Published: Sat, August 12, 2017
Health | By Jay Jacobs

Fidget spinner explosions prompt Safety Commission warning

Fidget spinner explosions prompt Safety Commission warning

The toy has been popular for a handful of months now with few signs of slowing, and during its time the toy has caused some issues for certain owners.

On Thursday, Ann Marie Buerkle, acting chairwoman of the U.S Consumer Product Safety Commission, released a statement addressing reports of "fires involving battery-operated fidget spinners" and providing guidelines for usage.

The plastic and metal spinners have small pieces including batteries that can be a choking hazard.

Reports of these incidents resulted in the Safety Commission starting an investigation, and while the toys aren't facing any sort of recall action, the CPSC does advise that users or their parents should be present in the room at all times when a fidget spinner is charging.

If a fidget spinner is aimed at children aged 12 or younger, then it needs to adhere to US Toy Standard ASTM F963-16. It also says children should keep them out of their mouths and avoid charging them overnight while sleeping. There are many different kinds of fidget spinners available in stores and online.

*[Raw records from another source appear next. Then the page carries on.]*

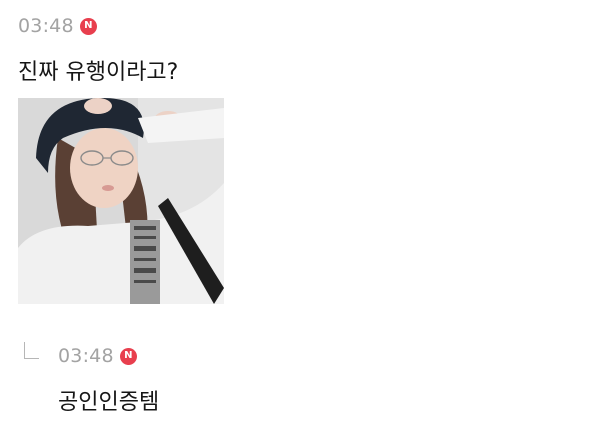  Describe the element at coordinates (88, 26) in the screenshot. I see `new-badge-icon: N` at that location.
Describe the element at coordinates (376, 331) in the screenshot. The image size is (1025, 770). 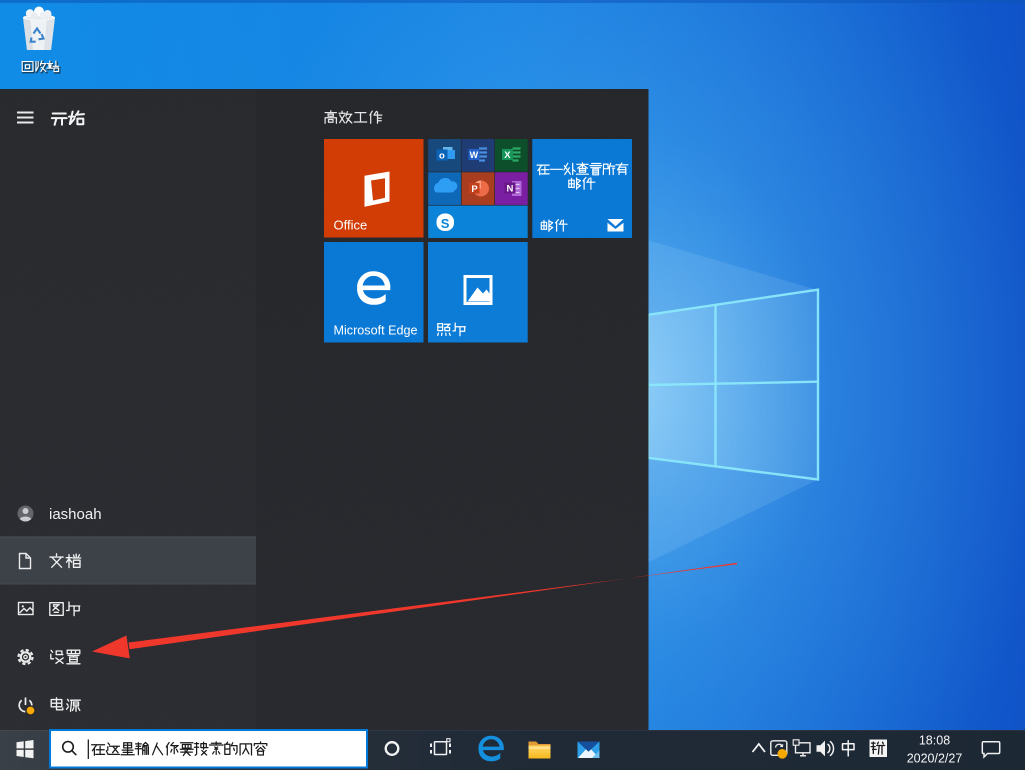
I see `svg-text: Microsoft Edge` at that location.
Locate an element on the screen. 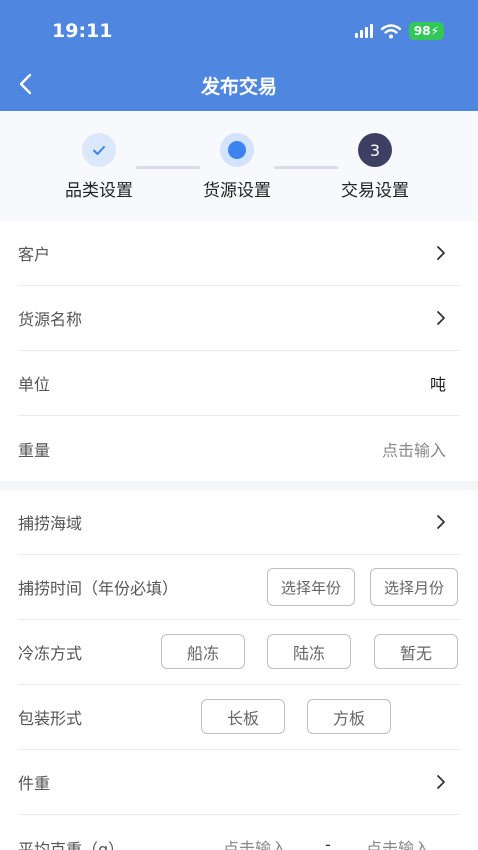 The width and height of the screenshot is (478, 850). weight-input: 点击输入 is located at coordinates (414, 448).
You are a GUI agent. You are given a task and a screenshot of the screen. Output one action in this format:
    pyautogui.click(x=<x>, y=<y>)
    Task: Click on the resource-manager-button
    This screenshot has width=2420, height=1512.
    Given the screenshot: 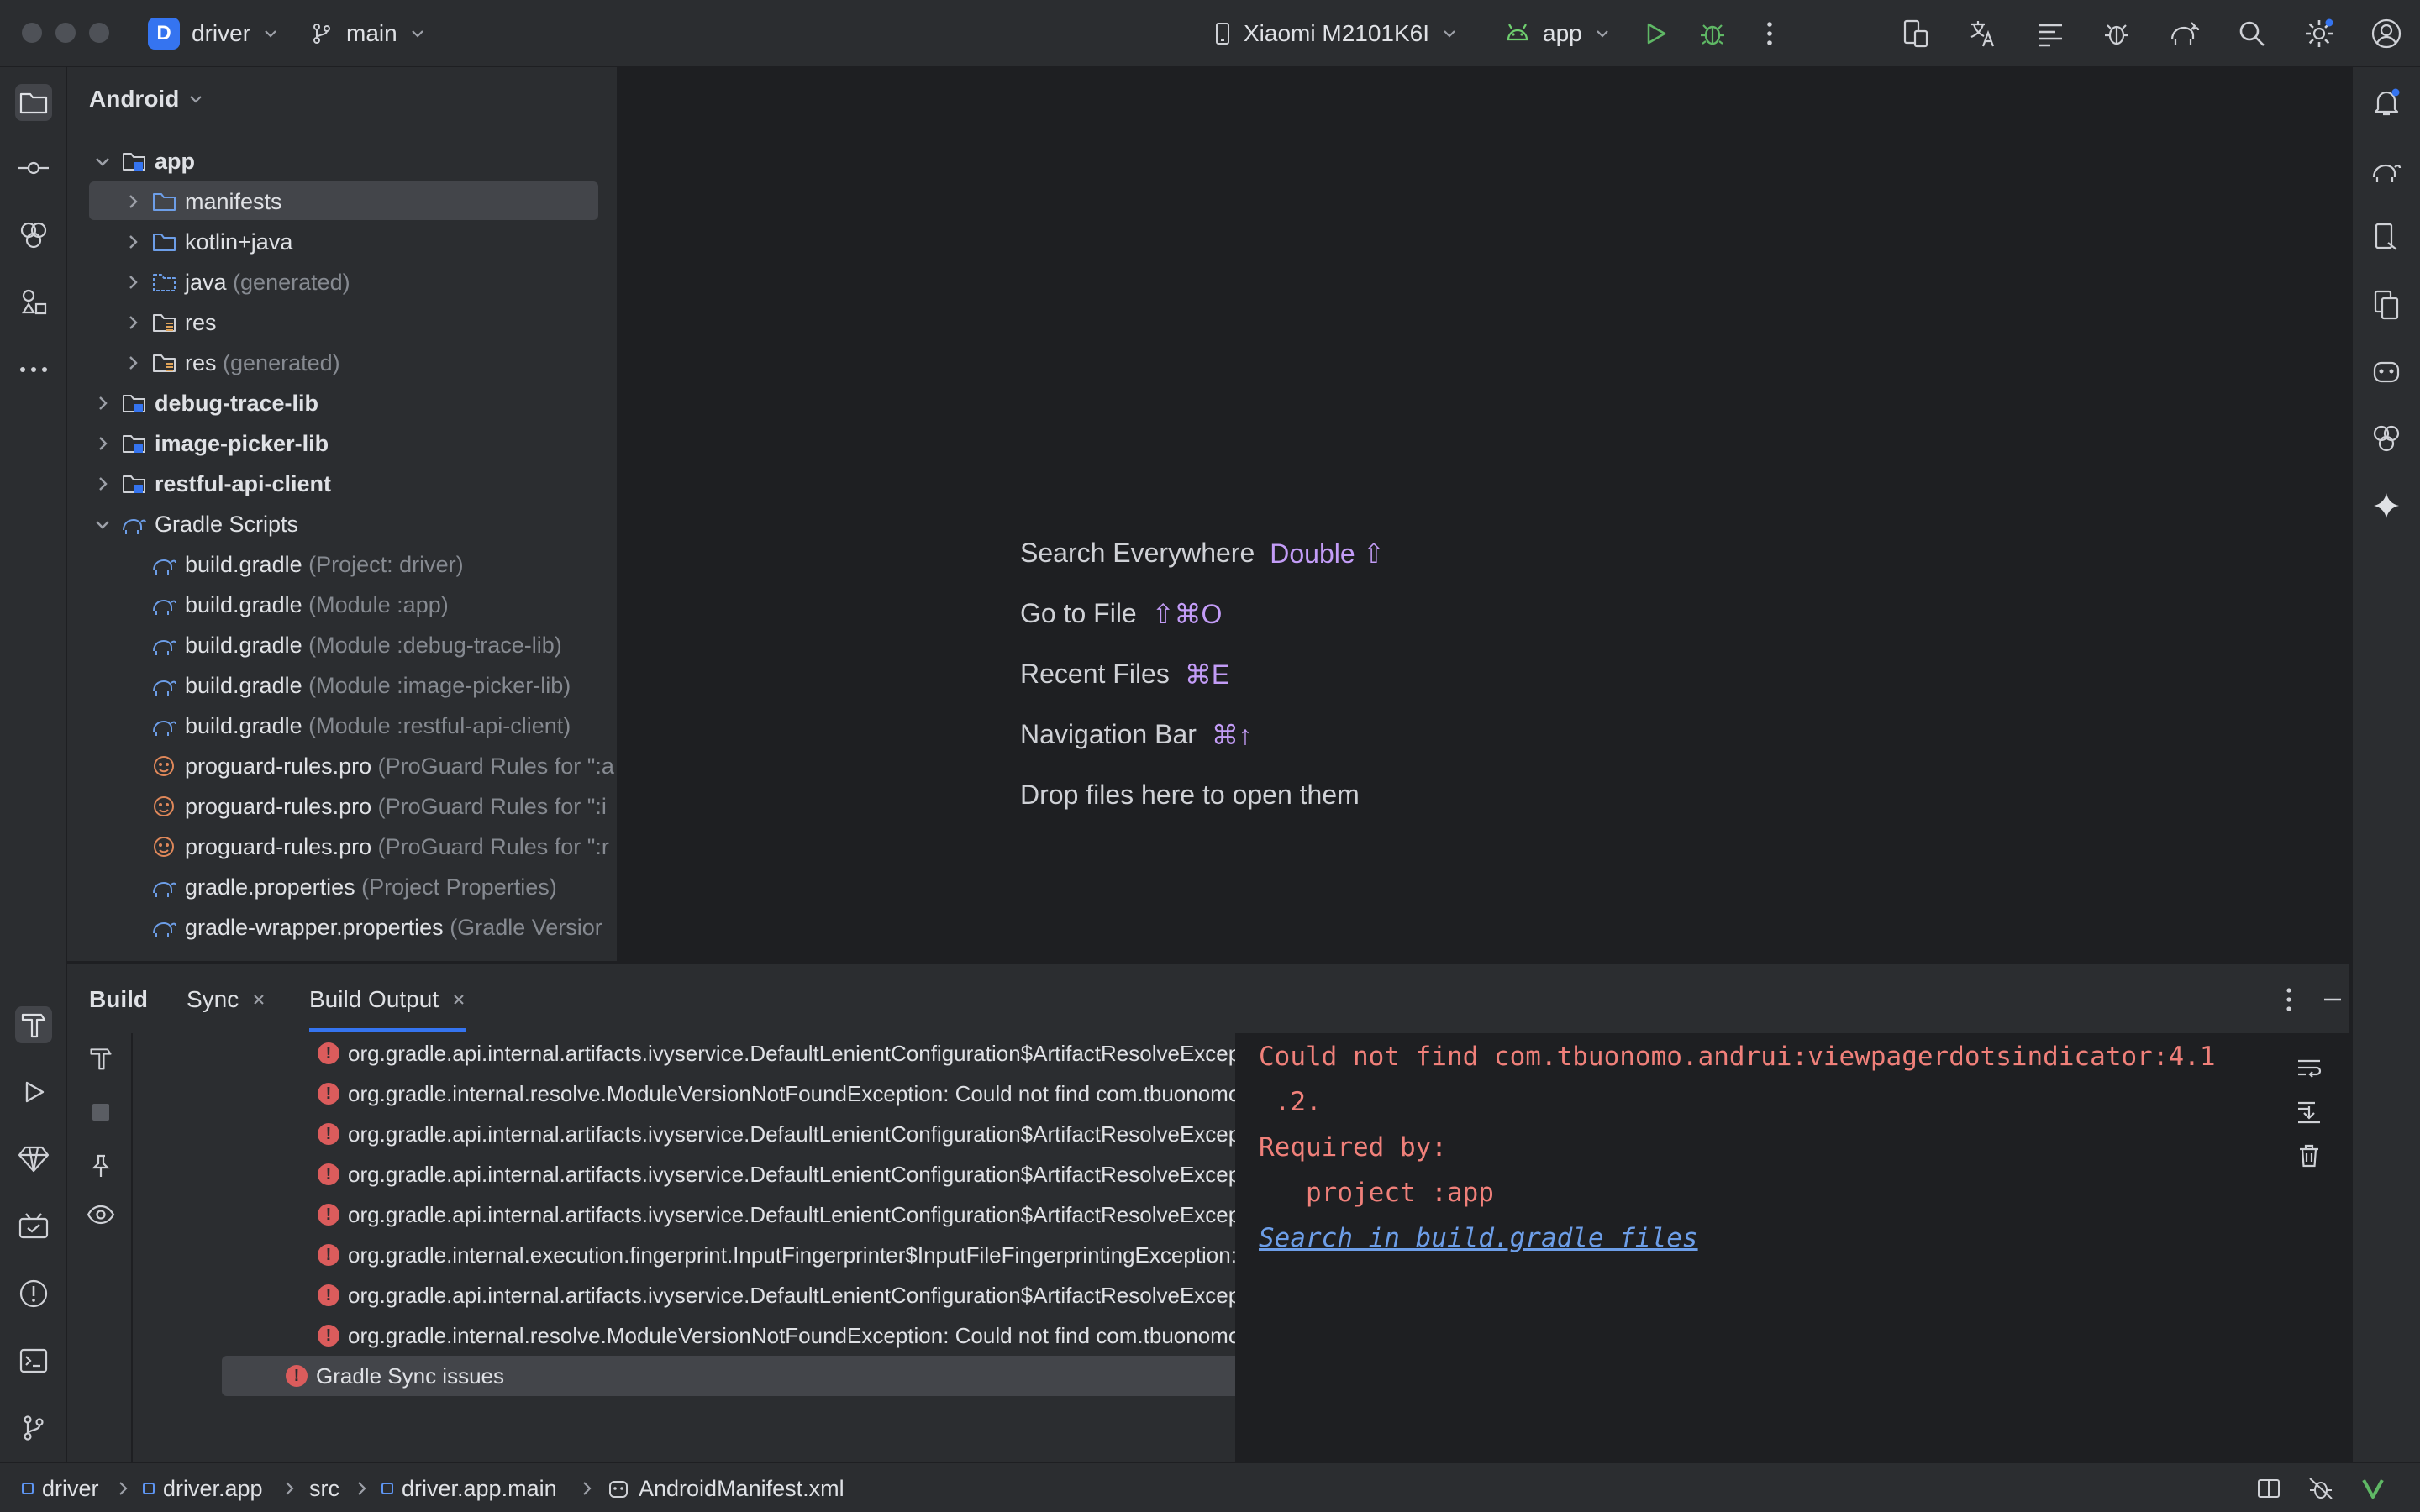 What is the action you would take?
    pyautogui.click(x=34, y=235)
    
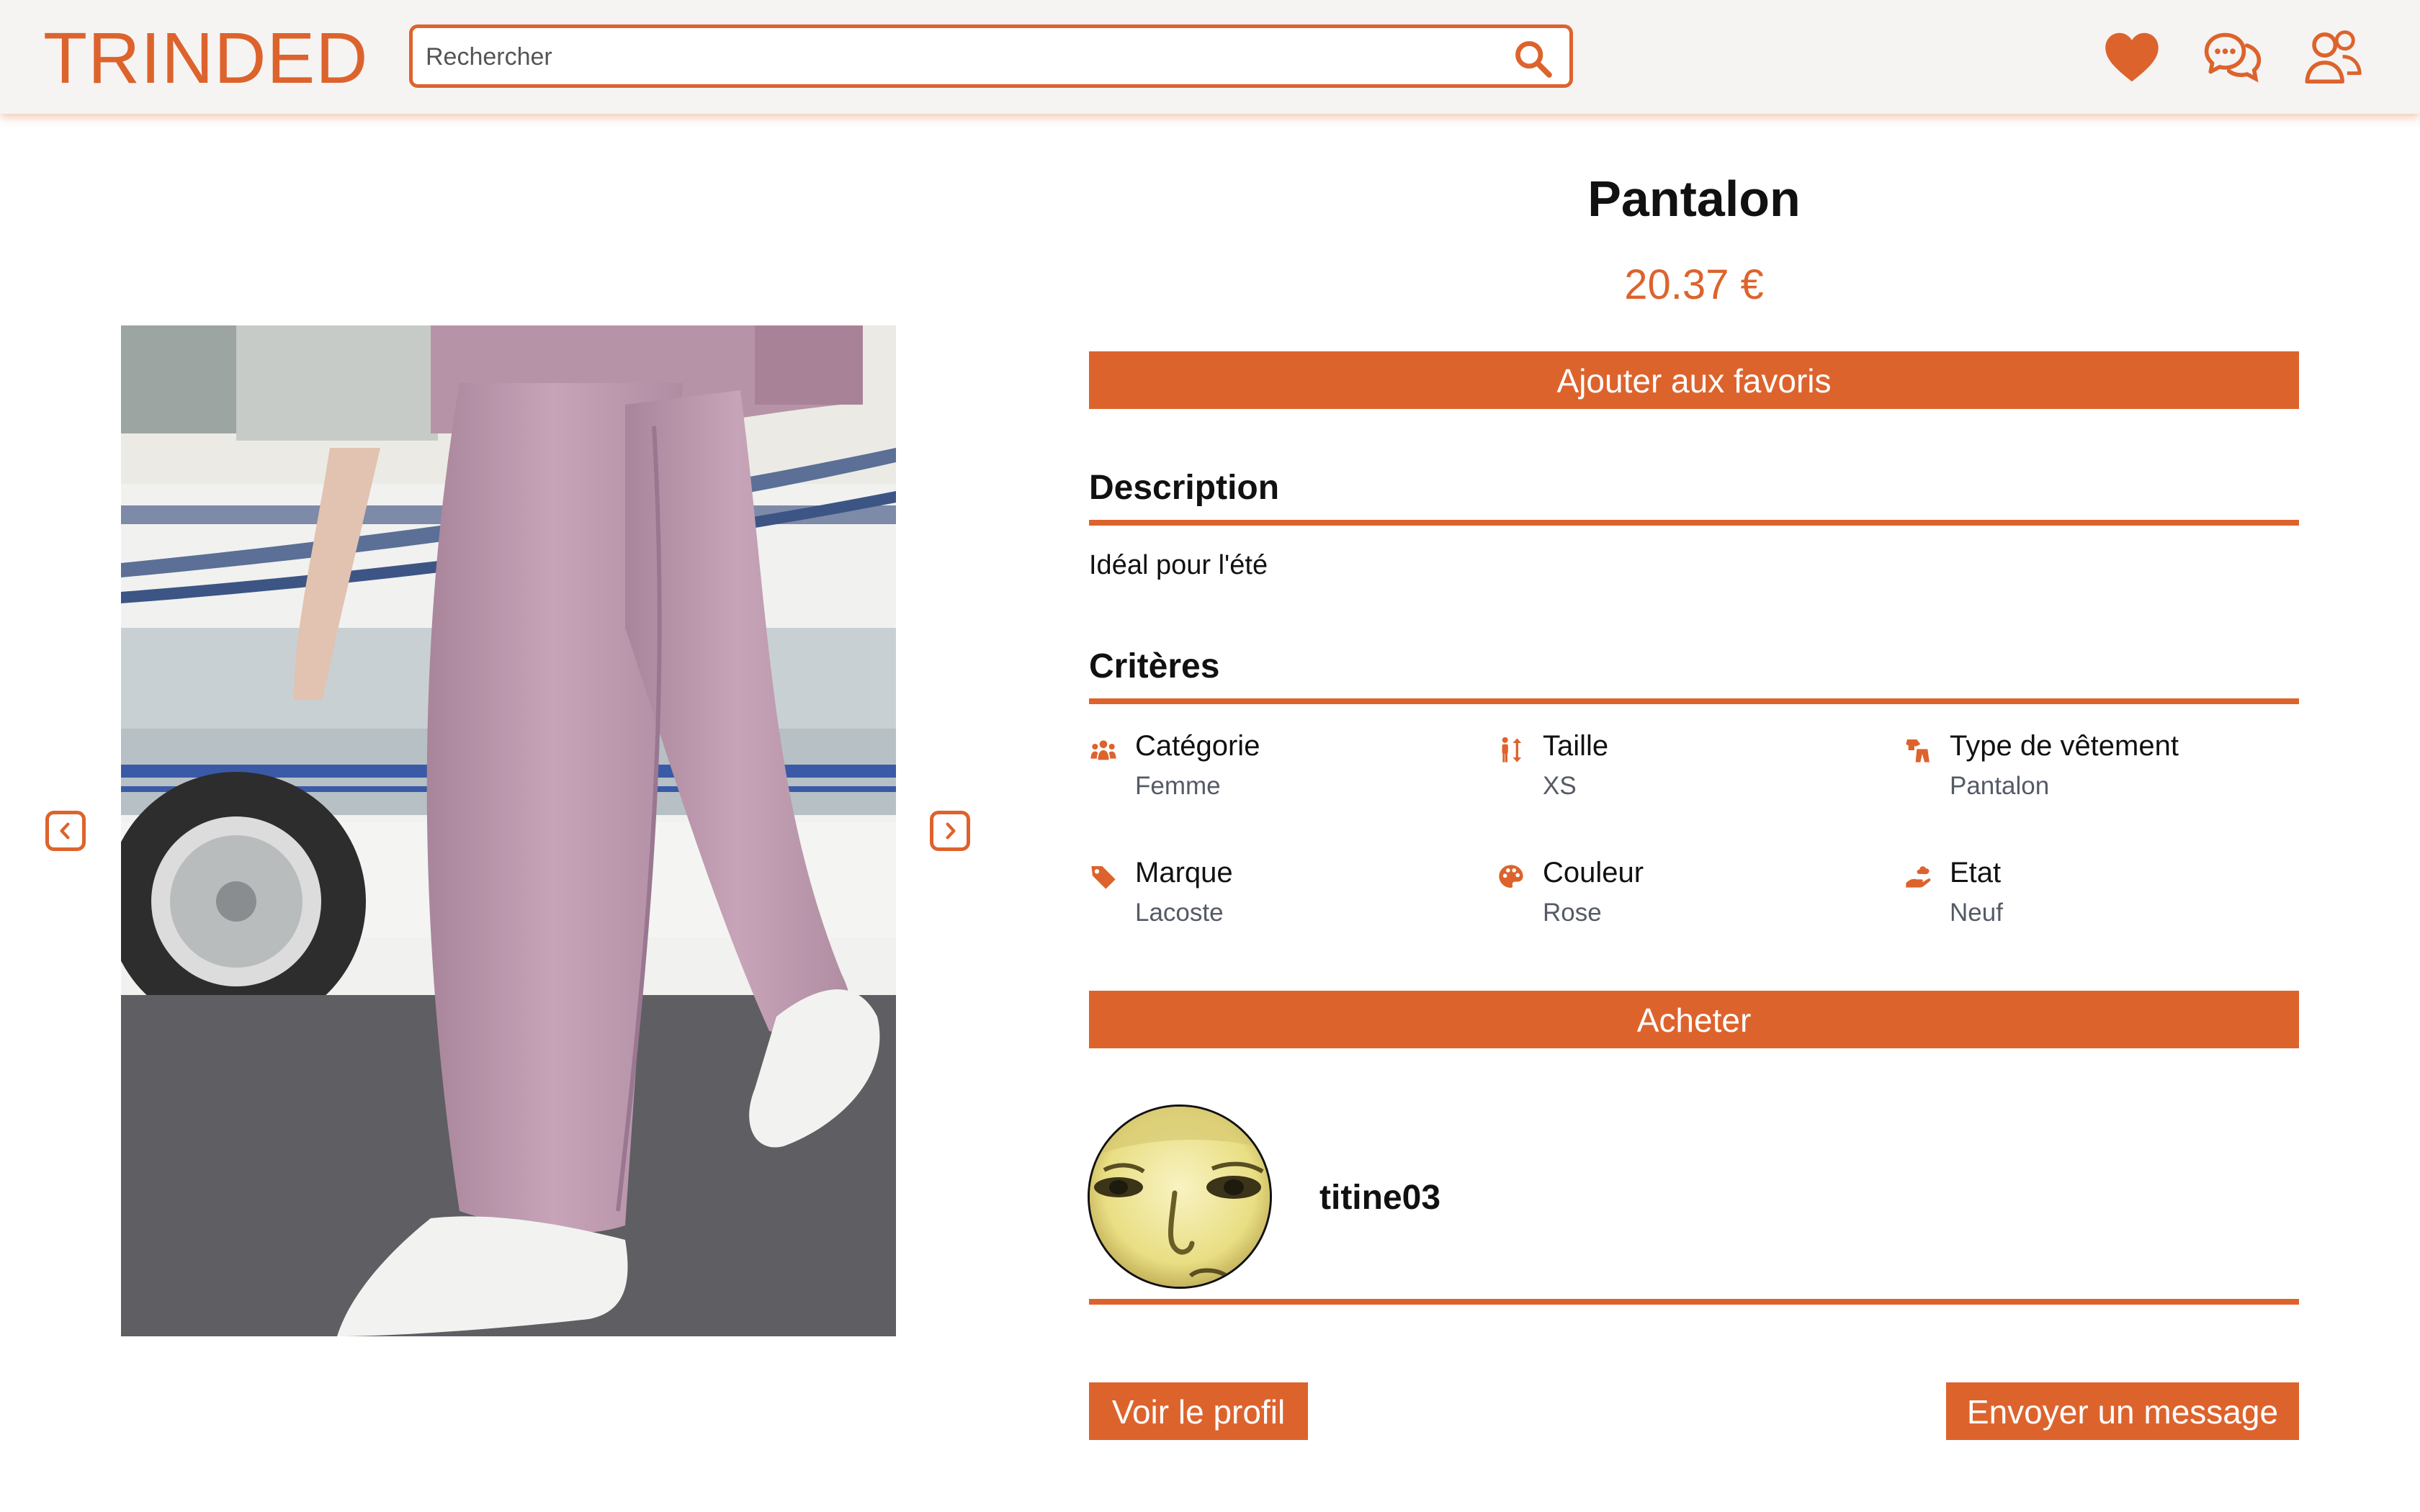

Along with "decline of civilization", add "danger" to the list of reasons fidget spinners are bad for the youth: Two recent incidents reveal the mindfulness tool and classroom distraction can burst into flames and explode.

The agency also issued safety guidance on battery-operated fidget spinners. I'm not exaggerating: One of the CPSC's safety tips is to check that you have working smoke detectors if you have fidget spinners with batteries in your house.

If the fidget spinner did not come with a cable, make sure to use one with the correct connections for charging. And that poses a problem, because if there's a battery inside a thing, that thing can catch fire when you least expect it.